INSERT INTO product_sales VALUES
(101, 'Laptop', 'Electronics', 75000, 1, DATE('2024-05-01')),
(102, 'Headphones', 'Electronics', 2500, 2, DATE('2024-05-02')),
(103, 'Shirt', 'Fashion', 1200, 3, DATE('2024-05-03')),
(104, 'Coffee Maker', 'Home Appliances', 3500, 1, DATE('2024-05-04')),
(105, 'Smartphone', 'Electronics', 30000, 2, DATE('2024-05-05'))
""")


DataFrame[]

#Query Tasks


In [4]:
# Q5. Select all records from product_sales
spark.sql("SELECT * FROM product_sales").show()

# Q6. Retrieve products where price is above 500
spark.sql("SELECT * FROM product_sales WHERE Price > 500").show()

# Q7. Calculate total sale amount (Price * Quantity) for each product
spark.sql("SELECT ProductName, Price, Quantity, (Price * Quantity) AS TotalSale FROM product_sales").show()

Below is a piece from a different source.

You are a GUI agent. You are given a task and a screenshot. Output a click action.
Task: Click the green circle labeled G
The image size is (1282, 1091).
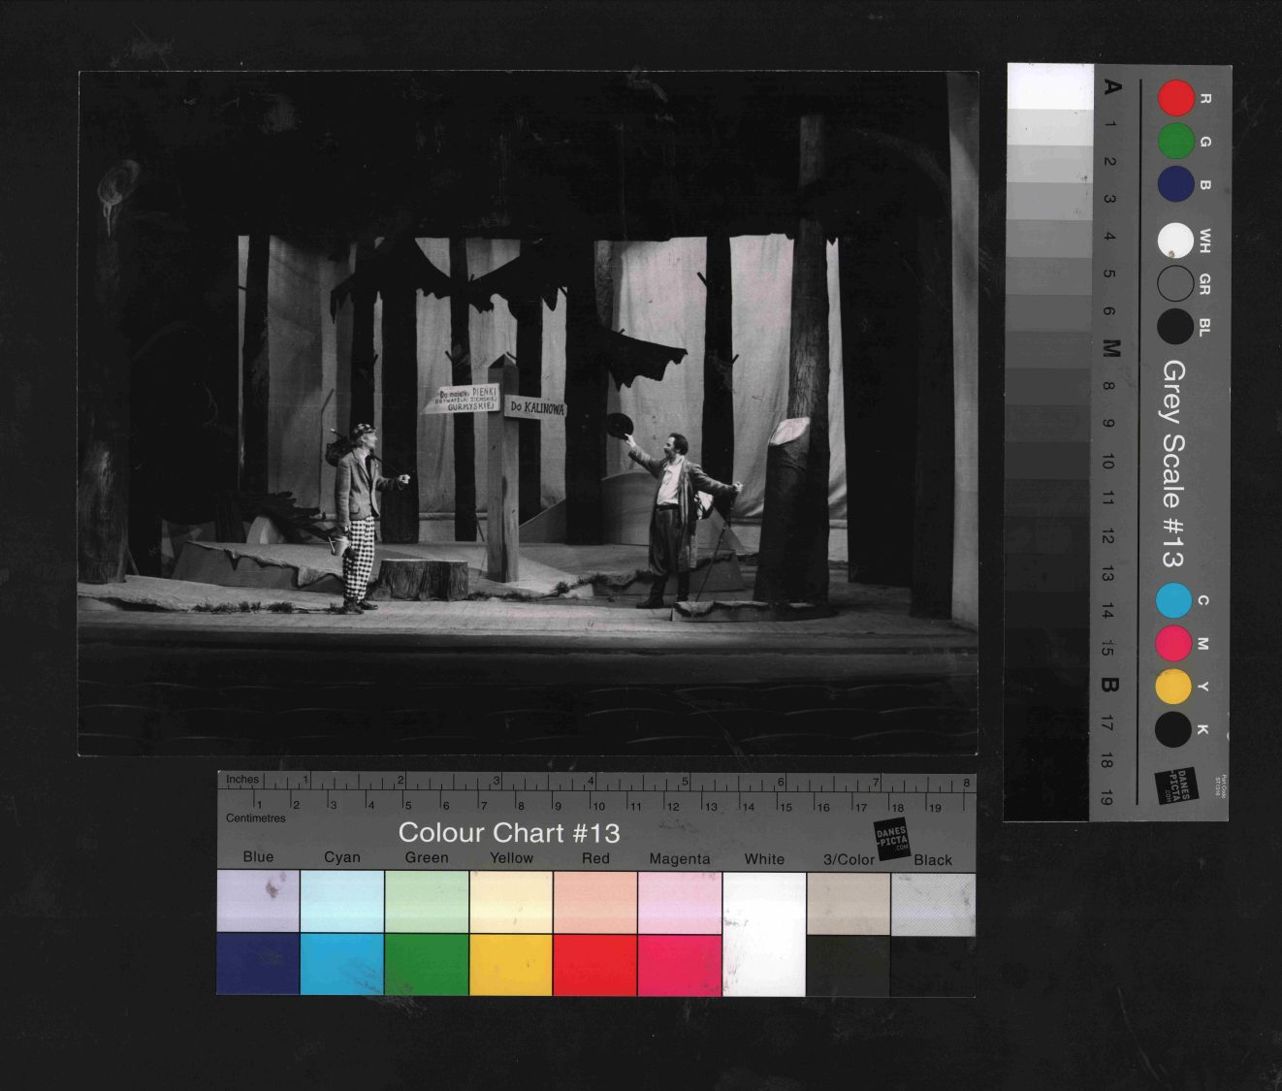pyautogui.click(x=1175, y=142)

# Q8. Find the number of products sold in each Category
spark.sql("SELECT Category, COUNT(*) AS ProductCount FROM product_sales GROUP BY Category").show()

# Q9. Sort products by total sales in descending order
spark.sql("SELECT ProductName, (Price * Quantity) AS TotalSale FROM product_sales ORDER BY TotalSale DESC").show()


+---------+------------+---------------+-------+--------+----------+
|ProductID| ProductName|       Category|  Price|Quantity|  SaleDate|
+---------+------------+---------------+-------+--------+----------+
|      103|       Shirt|        Fashion| 1200.0|       3|2024-05-03|
|      104|Coffee Maker|Home Appliances| 3500.0|       1|2024-05-04|
|      105|  Smartphone|    Electronics|30000.0|       2|2024-05-05|
|      101|      Laptop|    Electronics|75000.0|       1|2024-05-01|
|      102|  Headphones|    Electronics| 2500.0|       2|2024-05-02|
+---------+------------+---------------+-------+--------+----------+

+---------+------------+---------------+-------+--------+----------+
|ProductID| ProductName|       Category|  Price|Quantity|  SaleDate|
+---------+------------+---------------+-------+--------+----------+
|      103|       Shirt|        Fashion| 1200.0|       3|2024-05-03|
|      104|Coffee Maker|Home Appliances| 3500.0|       1|2024-05-04|
|      105|  Smartphone|    Elect

#Temporary View Tasks

In [7]:
# Q10. Create a PySpark DataFrame with dummy product data
from pyspark.sql import Row

dummy_data = [
    Row(ProductID=201, ProductName='Tablet', Category='Electronics', Price=15000.0, Quantity=2),
    Row(ProductID=202, ProductName='Jacket', Category='Fashion', Price=3500.0, Quantity=1)
]

temp_df = spark.createDataFrame(dummy_data)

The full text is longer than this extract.